— Begin SELECTED PASSAGE —

F test based on ANOVA for the both selected predictors is highly significant.

We also obtain coefficient of determination, R^2, for the whole model:

## coefficient of determination:

summary(lm_best)$adj.r.squared

## [1] 0.610157

Which implies that over 61% of variation in LAR could be explained by the model, which is relatively good indicator.

C. Based on your model, what is the most important predictor for leaf area removed (and on what do you base this)?

We look at Pearson correlation coefficient for the two chosen predictors and the response variable “LAR”:

# C. Based on your model, what is the most important predictor

# for leaf area removed (and on what do you base this)?

# correlation

round(cor(mustard.df[,c("LAR","leaf.thickness","isothiocyanates")]),3)

## LAR leaf.thickness isothiocyanates

## LAR 1.000 0.504 0.776

## leaf.thickness 0.504 1.000 0.509

## isothiocyanates 0.776 0.509 1.000

We note that variable “isothiocyanates” has higher correlation with the response variable “LAR”. Secondly, looking at the summary of the model (p value and test statistic), here again the variable “isothiocyanates” is highly significant.

— End SELECTED PASSAGE —
— Begin RECORDED INFORMATION —

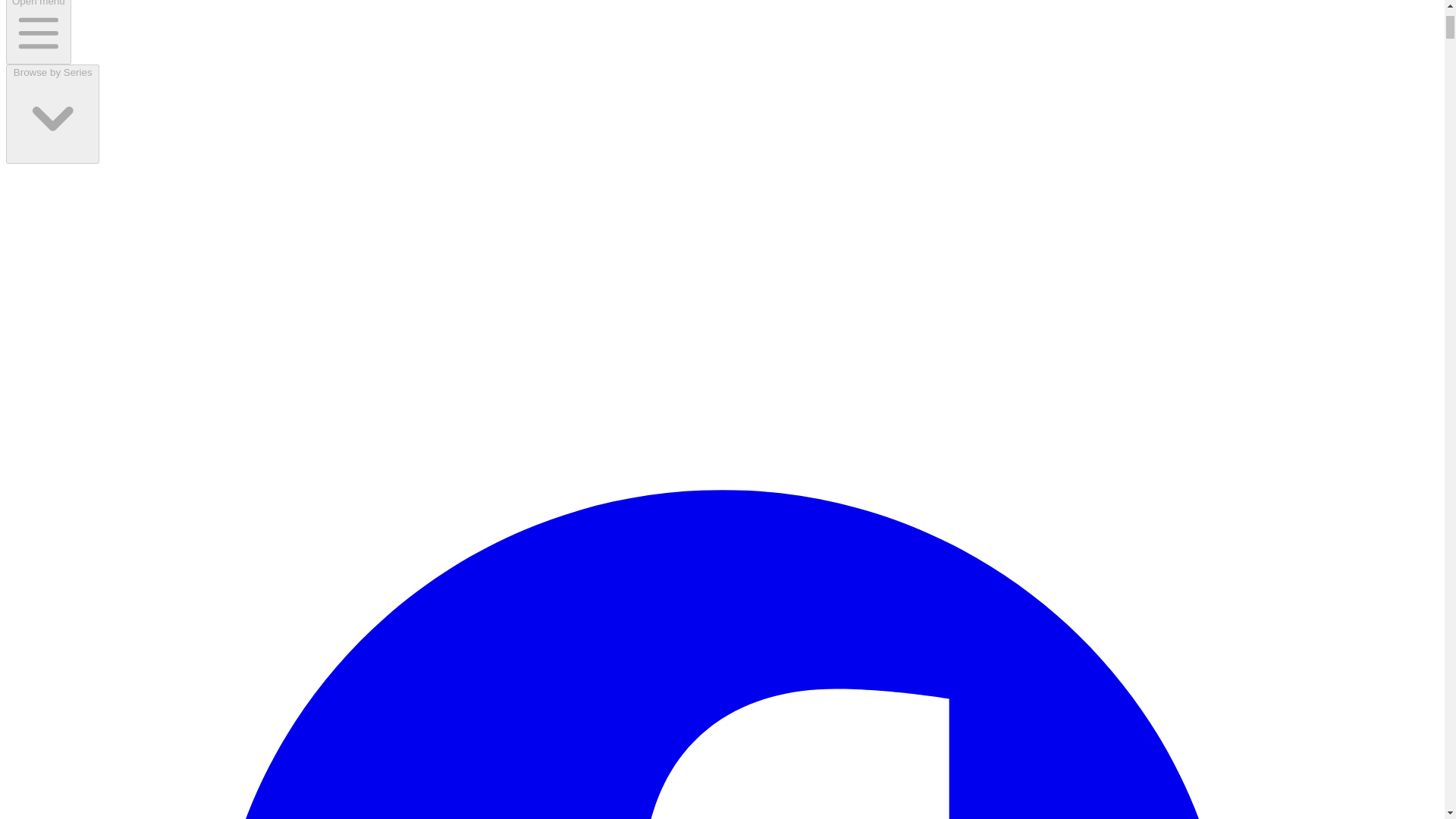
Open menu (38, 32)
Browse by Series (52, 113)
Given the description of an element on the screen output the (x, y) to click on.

— End RECORDED INFORMATION —

- [THE TASKS]
**1.** Can you reproduce the leaf area regression passage word for word, starting at "summary(lm_best)$adj.r.squared" and ending after "relatively good indicator."?
**2.** In the leaf area regression passage, how much of the variation in LAR does the model explain?
**3.** Could you go on with the leaf area regression passage from the point where it stops?

- [EXERCISE RESULTS]
**1.**
summary(lm_best)$adj.r.squared

## [1] 0.610157

Which implies that over 61% of variation in LAR could be explained by the model, which is relatively good indicator.

**2.** Over 61%.

**3.**
We conclude that the variable “isothiocyanates” is the most important predictor.

D. What would your model predict for leaf area removed (LAR) for a plant with 111.2 ug/mgdwglucosinolate, 149.2 ug/mgdw isothiocyanates, 0.6 mm leaf thickness, and 39.1 trichomes per sq mm?

Since the best model includes only 2 variables, we include use only these two variables for prediction.

# D. What would your model predict for leaf area removed (LAR)

# for a plant with 111.2 ug/mgdwglucosinolate, 149.2 ug/mgdw isothiocyanates,

# 0.6 mm leaf thickness, and 39.1 trichomes per sq mm?

newdata = data.frame(isothiocyanates = 149.2, leaf.thickness = 0.6)

pred.lm = predict(lm_best, newdata = newdata)

cat("\n Predicted LAR for the given plant is ", pred.lm)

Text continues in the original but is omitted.